Baca: Di Sidang Uji Materi Penodaan Agama, Warga JAI Cerita soal Tindakan Diskriminatif
Namun situasi tersebut berubah setelah terjadi penyegelan secara tiba-tiba pada tahun 2011 oleh Pemerintah Kota Depok.
Penyegelan terhadap Masjid Al-Hidayah telah terjadi tujuh kali dalam kurun waktu 2011-2017.
Penyegelan tersebut mengacu pada Fatwa MUI Nomor 11 tahun 2005 tentang aliaran Ahmadiyah yang sesat dan tidak diperbolehkan di Indonesia, SKB Tiga Menteri Nomor 3 Tahun 2008 tentang peringatan dan perintah kepada penganut dan anggota Jamaah Ahmadiyah Indonesia.
Selain itu, ada juga Peraturan Gubernur Jabar nomor 12 tahun 2011 tentang larangan kegiatan Jemaah Ahmadiyah di daerah Jawa Barat dan Peraturan pelarangan Ahmadiyah nomor 9 tahun 2011 tentang larangan kegiatan Ahmadiyah di Kota Depok.
"Seluruh pintu dan jendela masjid dipaku, ditutup dengan palang kayu sehingga tidak ada lagi akses masuk ke dalam masjid. Kejadian ini mengejutkan kami. Kami tidak mengerti atas tindakan aparat pemerintah yang sewenang-wenang. Bukankah seharusnya mereka melindungi kami," kata Farida.

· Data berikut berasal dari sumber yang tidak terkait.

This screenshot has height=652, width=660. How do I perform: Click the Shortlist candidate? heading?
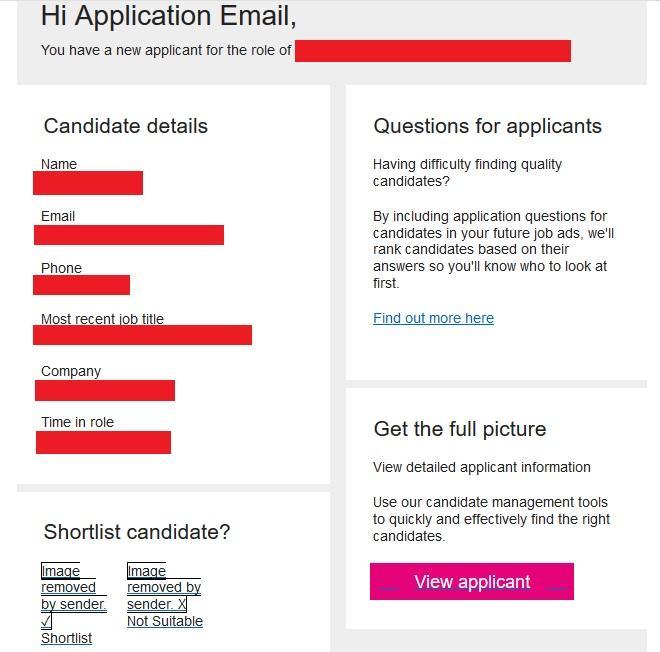coord(137,532)
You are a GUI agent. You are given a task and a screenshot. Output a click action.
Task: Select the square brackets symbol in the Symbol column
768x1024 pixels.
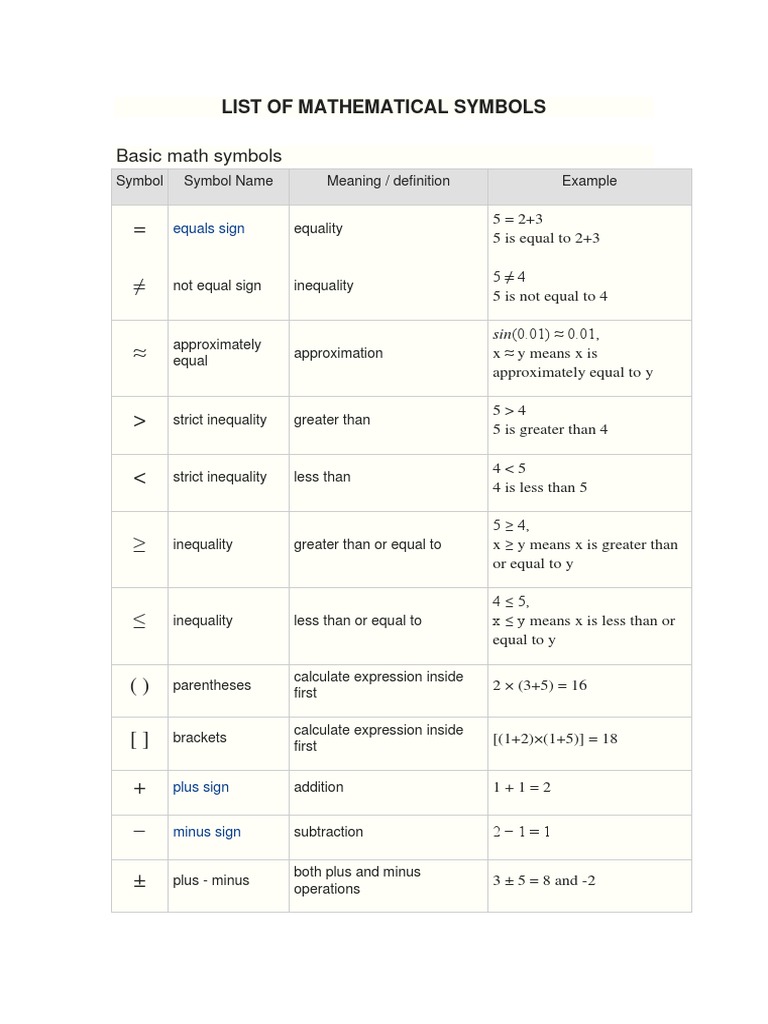[139, 739]
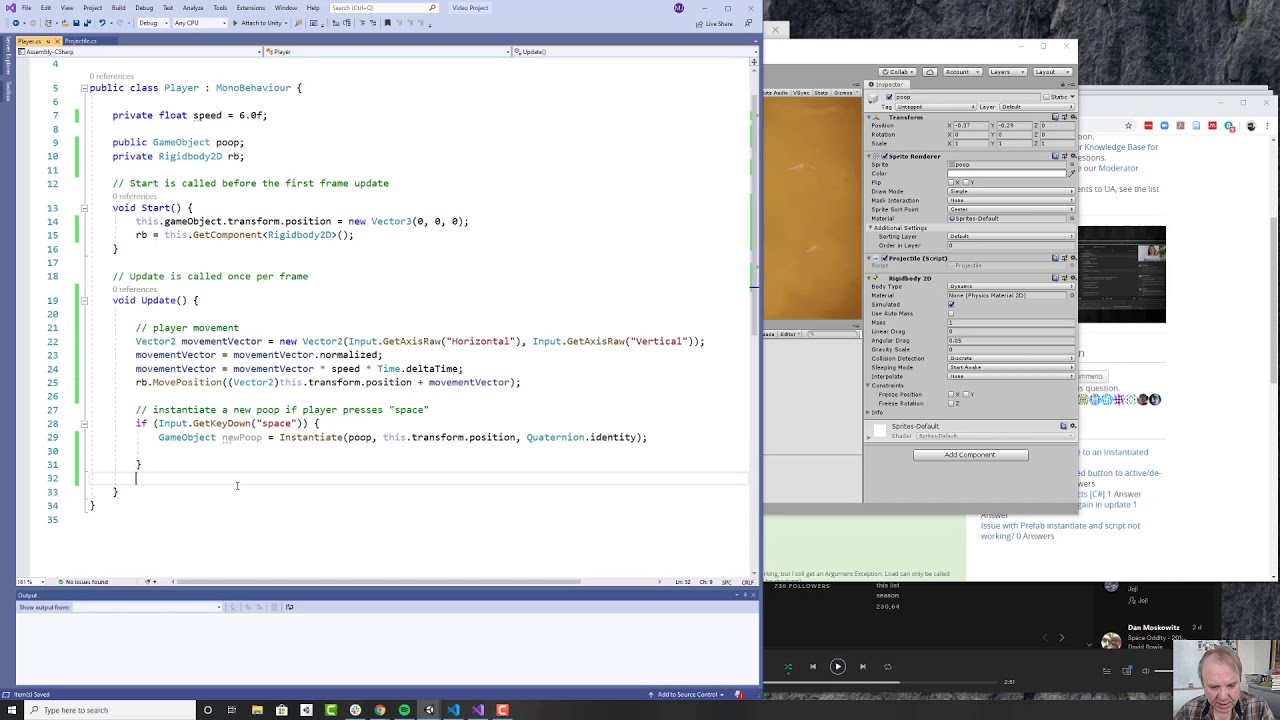Click Spotify shuffle icon
1280x720 pixels.
click(x=788, y=667)
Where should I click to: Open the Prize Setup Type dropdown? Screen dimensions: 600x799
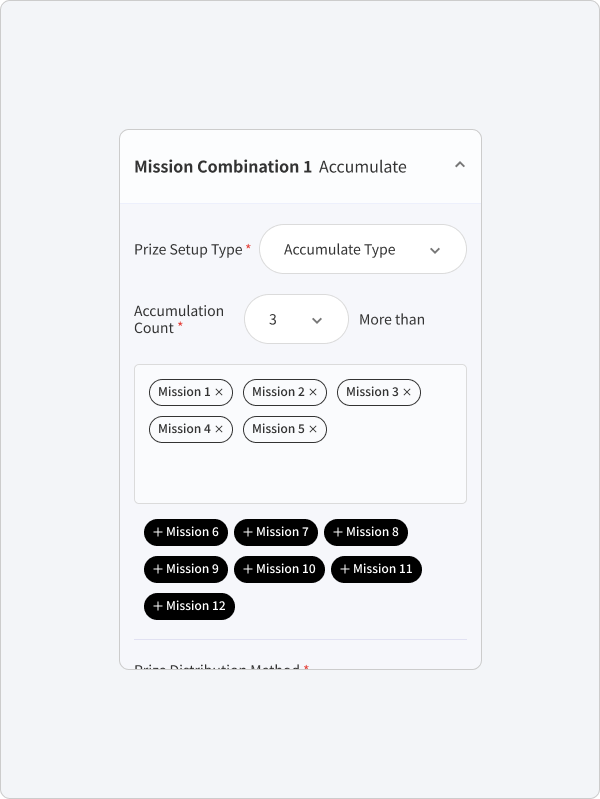[x=363, y=249]
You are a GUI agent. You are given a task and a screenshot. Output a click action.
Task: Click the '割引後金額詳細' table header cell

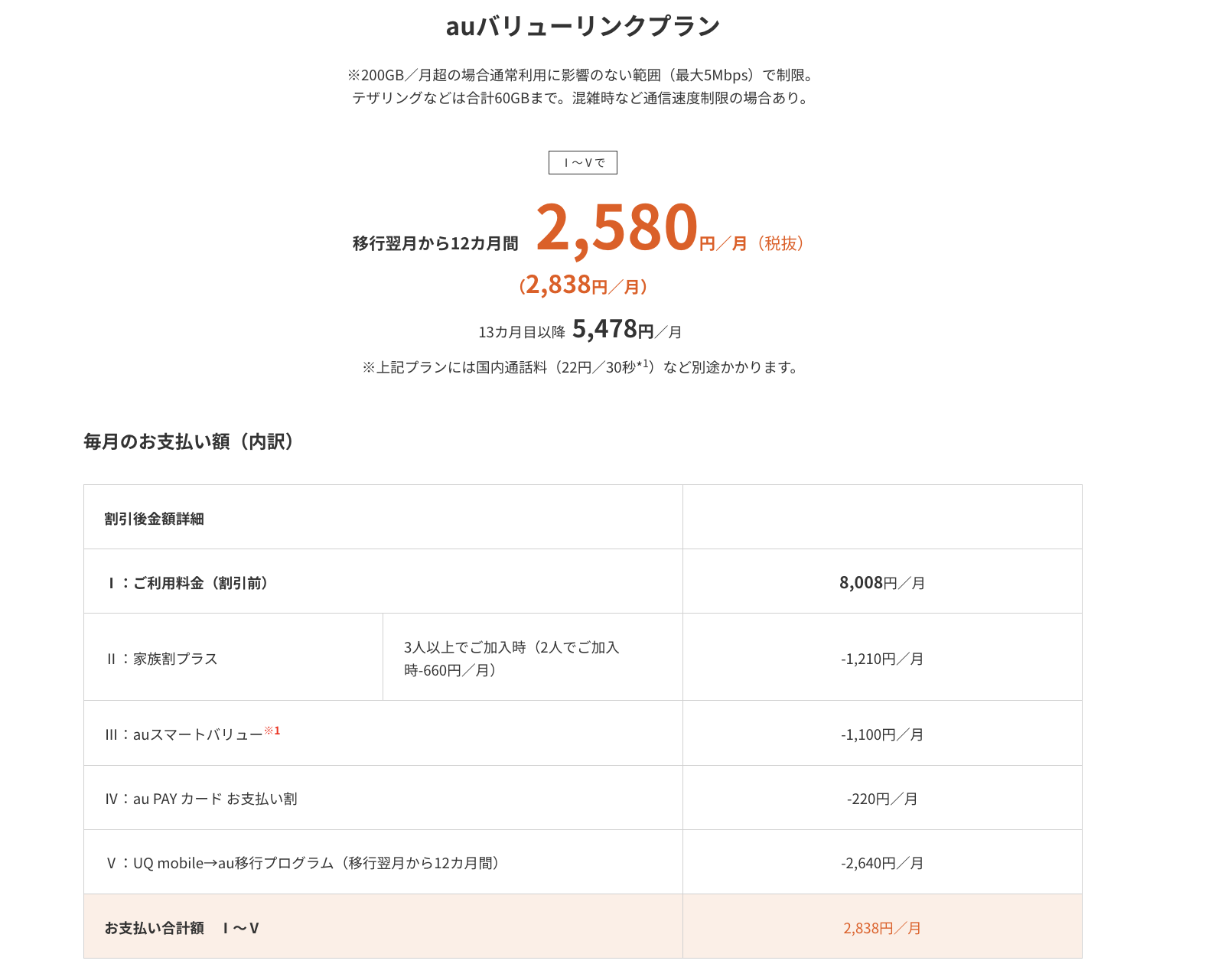click(155, 519)
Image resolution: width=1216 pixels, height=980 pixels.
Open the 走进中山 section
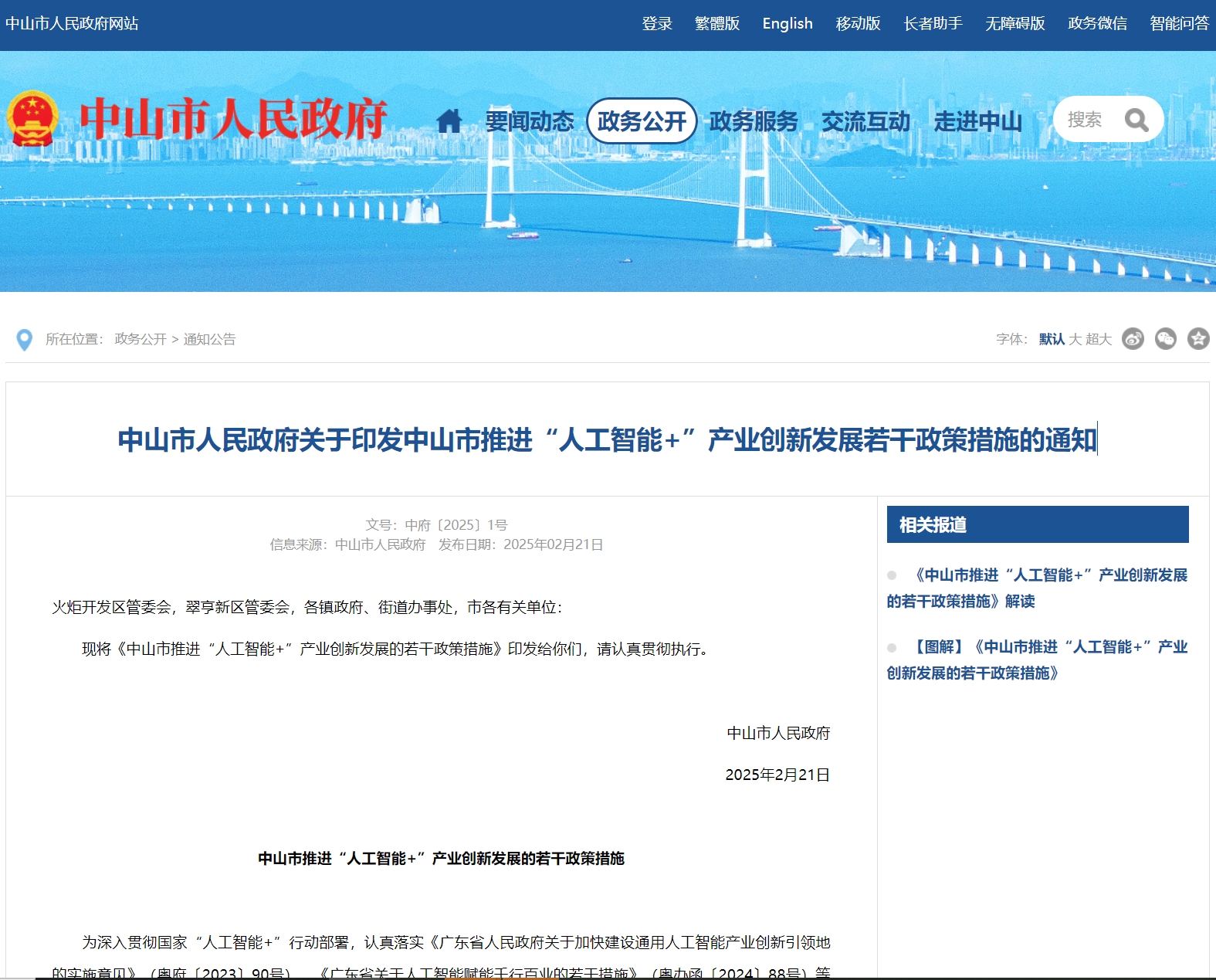point(977,121)
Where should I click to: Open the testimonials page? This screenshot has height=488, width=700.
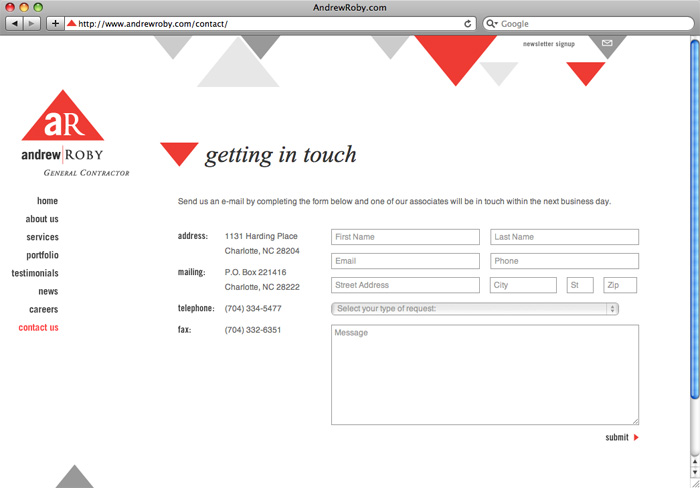35,273

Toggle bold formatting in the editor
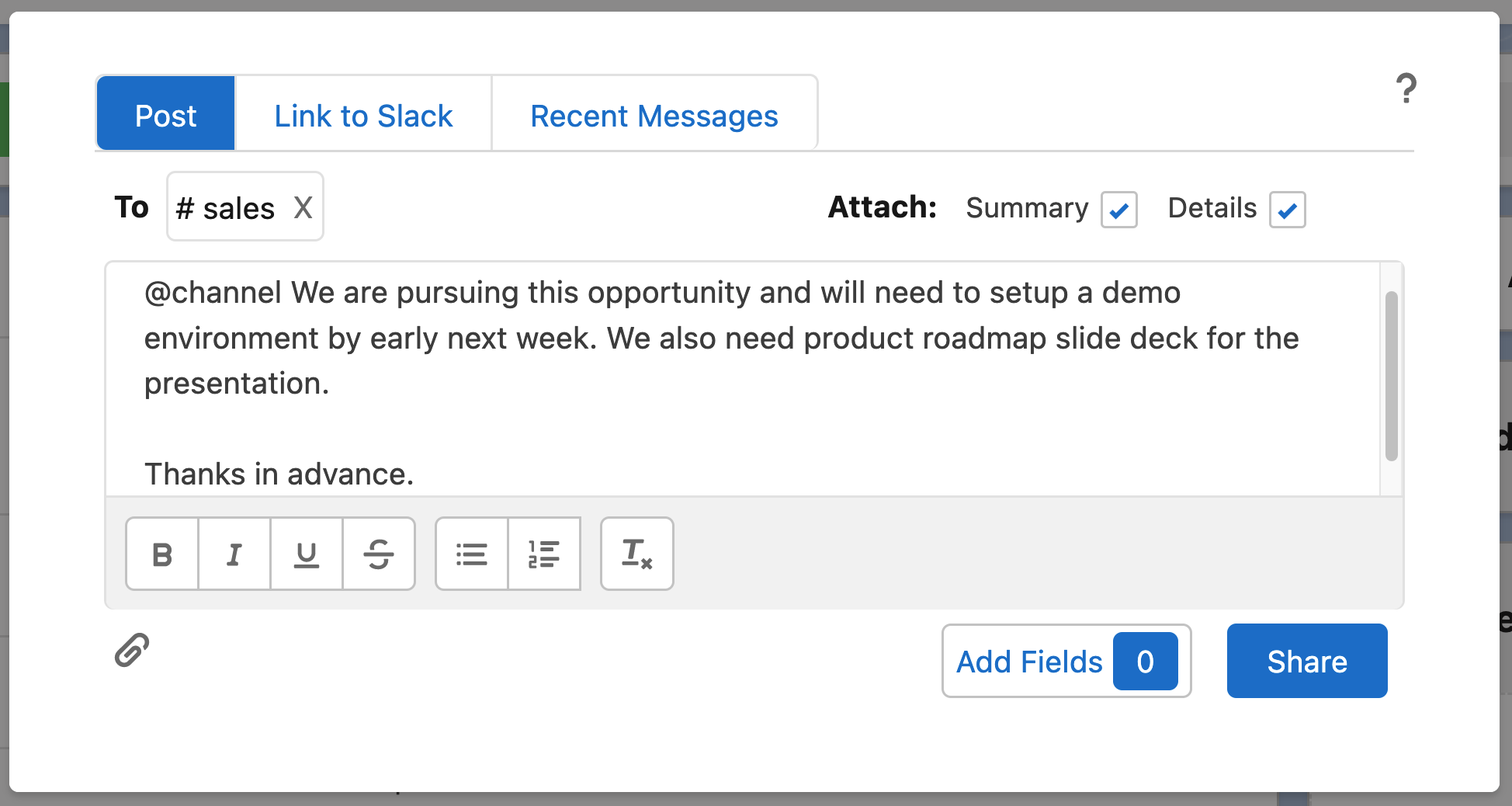point(162,554)
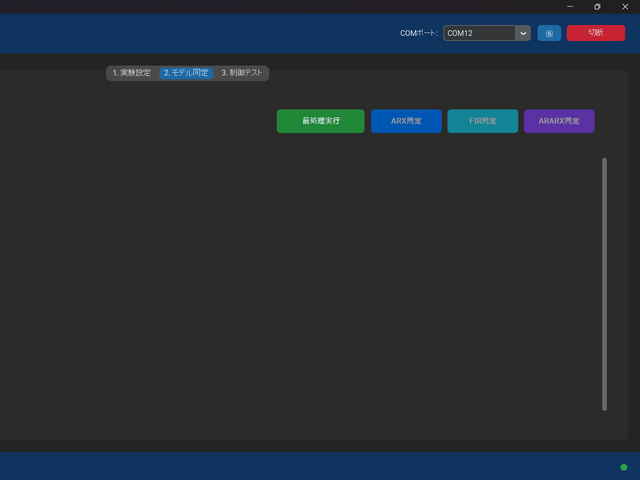Start ARX同定 identification
This screenshot has height=480, width=640.
(x=406, y=121)
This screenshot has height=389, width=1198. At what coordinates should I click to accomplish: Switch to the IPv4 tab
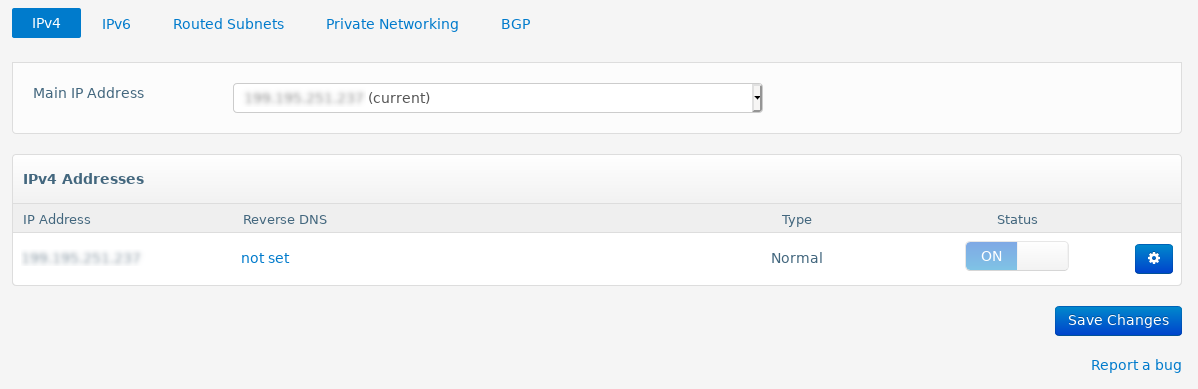[46, 24]
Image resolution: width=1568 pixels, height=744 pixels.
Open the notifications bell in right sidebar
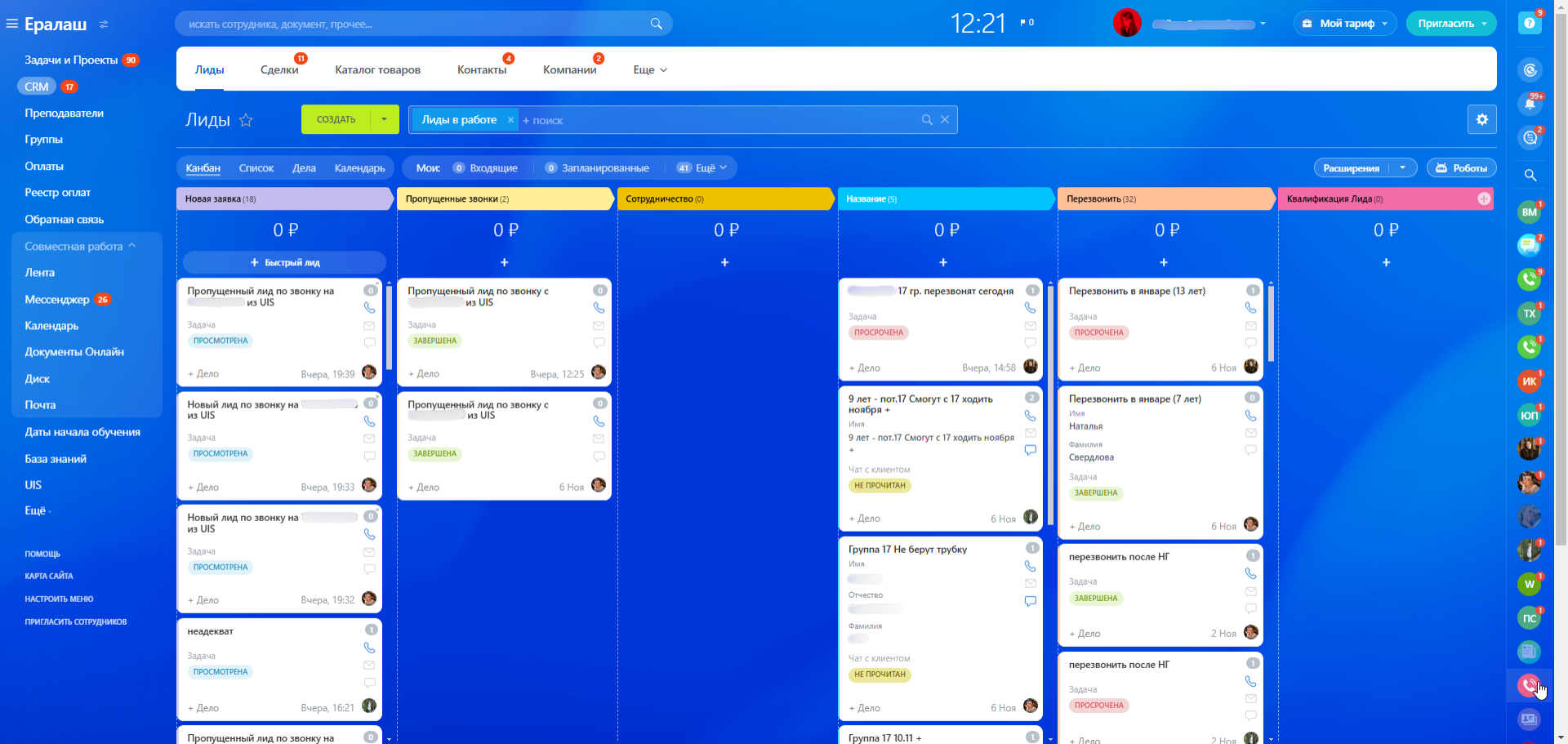tap(1530, 104)
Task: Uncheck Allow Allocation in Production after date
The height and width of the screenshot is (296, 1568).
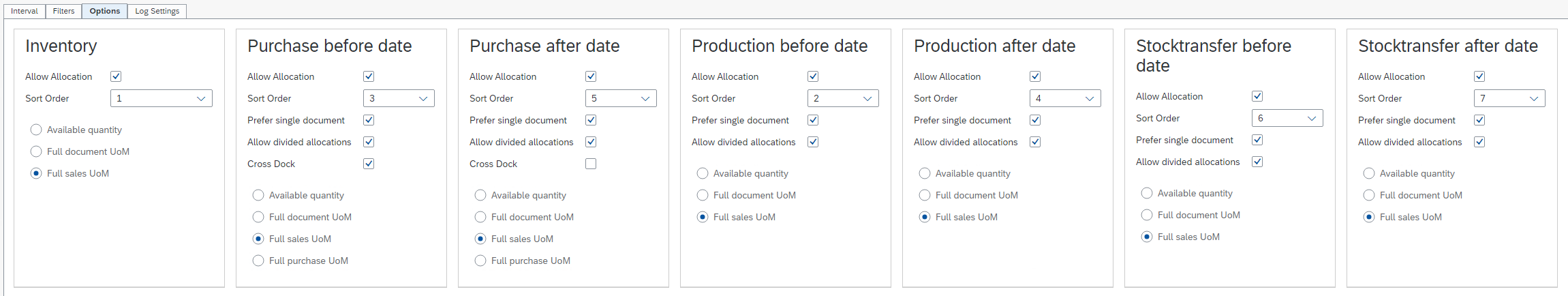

Baca: Komnas HAM: PNPS Penodaan Agama Melanggar HAM Warga Ahmadiyah
Akibat penyegelan tersebut, lanjut Farida, warga Ahmadiyah kesulitan untuk beribadah dan melakukan kegiatan keagamaan lainnya.
Seluruh kegiatan keagamaan yang biasa dilakukan di dalam masjid, kini terpaksa dilakukan di halaman belakang masjid yang kondisinya tidak layak sebagai tempat ibadah.
Mereka terpaksa beribadah di tempat sembahyang yang letaknya di dekat toilet. Saat hujan, tempat bersujud pun dipenuhi dengan genangan air.